João diz que isso acontece porque elas também são questionadas sobre as mudanças por pessoas próximas. Não é de se estranhar, portanto, que muitas busquem unir forças e criem mecanismos como a ONG Mães pela Diversidade. Fundada há oito anos em São Paulo por apenas uma mãe, a iniciativa reúne atualmente cerca de duas mil participantes em todo o Brasil, dispostas a dialogar com mulheres que tenham filhos LGBTQIAP+ e precisem de ajuda. “Estimo que, a cada cinco mães que nos procuram, três têm filhos e filhas trans”, comenta a coordenadora da ONG em São Paulo, Clarice Cruz Pires. “Por isso, criamos um grupo exclusivo para elas.”

Segundo a coordenadora, a transfobia e a violência são as maiores fontes de medo e insegurança para essas mães. Boa parte teme, ainda, a rejeição pelo restante da família. Por isso, Clarice costuma reiterar que precisam de tempo para conseguir lidar com a situação. “Não podemos achar que, ao chegarem até nós, estarão na Parada LGBTQIAP+ no mês seguinte”, ilustra, dizendo que o trabalho já fez com que algumas desistissem de abandonar os filhos. “Entendemos a origem do sofrimento, vamos conversando e indicamos ajuda psicológica, se necessário. Quando elas se mostram aptas a avançar, permitimos que entrem num grupo de WhatsApp com 190 participantes, onde podem tirar dúvidas sobre como ajudar os filhos na transição.”

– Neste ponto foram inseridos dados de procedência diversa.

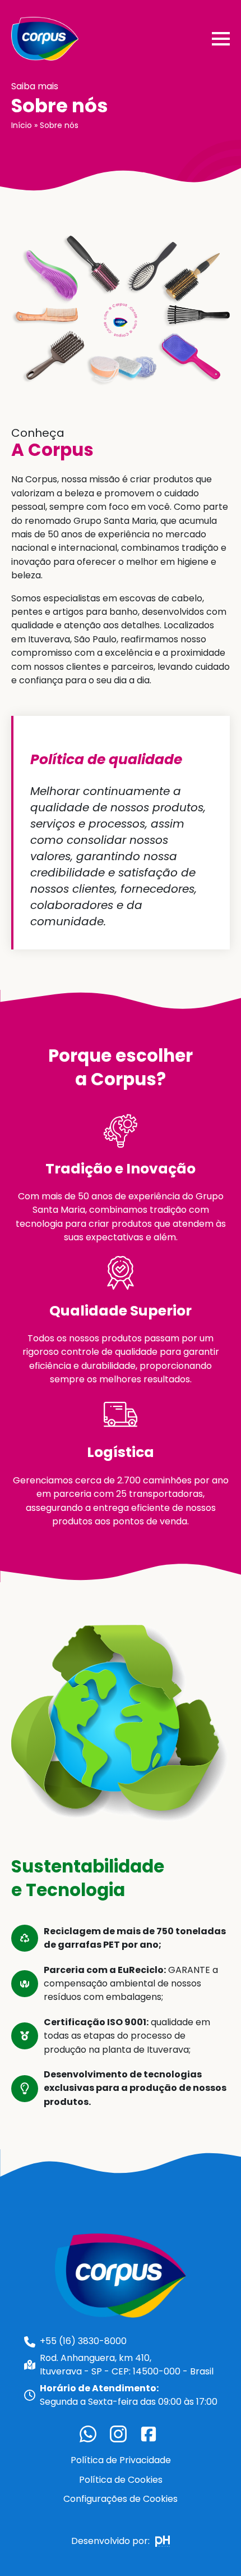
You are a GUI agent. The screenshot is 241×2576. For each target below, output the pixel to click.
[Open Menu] (221, 39)
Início (21, 125)
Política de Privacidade (121, 2460)
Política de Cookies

O medo da violência, de fato, foi citado por todas as mães entrevistadas nesta reportagem, assim como a felicidade dos filhos foi invariavelmente mencionada como combustível para seguirem em frente. Vera Lúcia, de 67 anos, é mãe da professora Dani Balbi, de 33, e foi ela mesma quem cuidou da moça, após a cirurgia de confirmação de gênero, feita há cinco anos, graças aos anos de atuação como técnica em enfermagem. Uma história que enche ambas de orgulho. “É um procedimento muito delicado, e minha mãe ficou o tempo todo ao meu lado, fazendo os curativos, ajudando na minha recuperação”, recorda-se a professora.

Vera lembra que, na época, não foi avisada sobre a cirurgia na véspera. “A Dani não queria que eu ficasse preocupada, pois sou hipertensa”, narra. A filha só telefonou para relatar a novidade quando já estava no quarto e havia acordado da anestesia. O diálogo travado naquele instante jamais será esquecido. “Quando atendi, ela disse que havia dado tudo certo e completou: ‘Sou a mulher mais feliz do mundo’. Na mesma hora, pensei: ‘Então, sou a mãe mais feliz do mundo’.”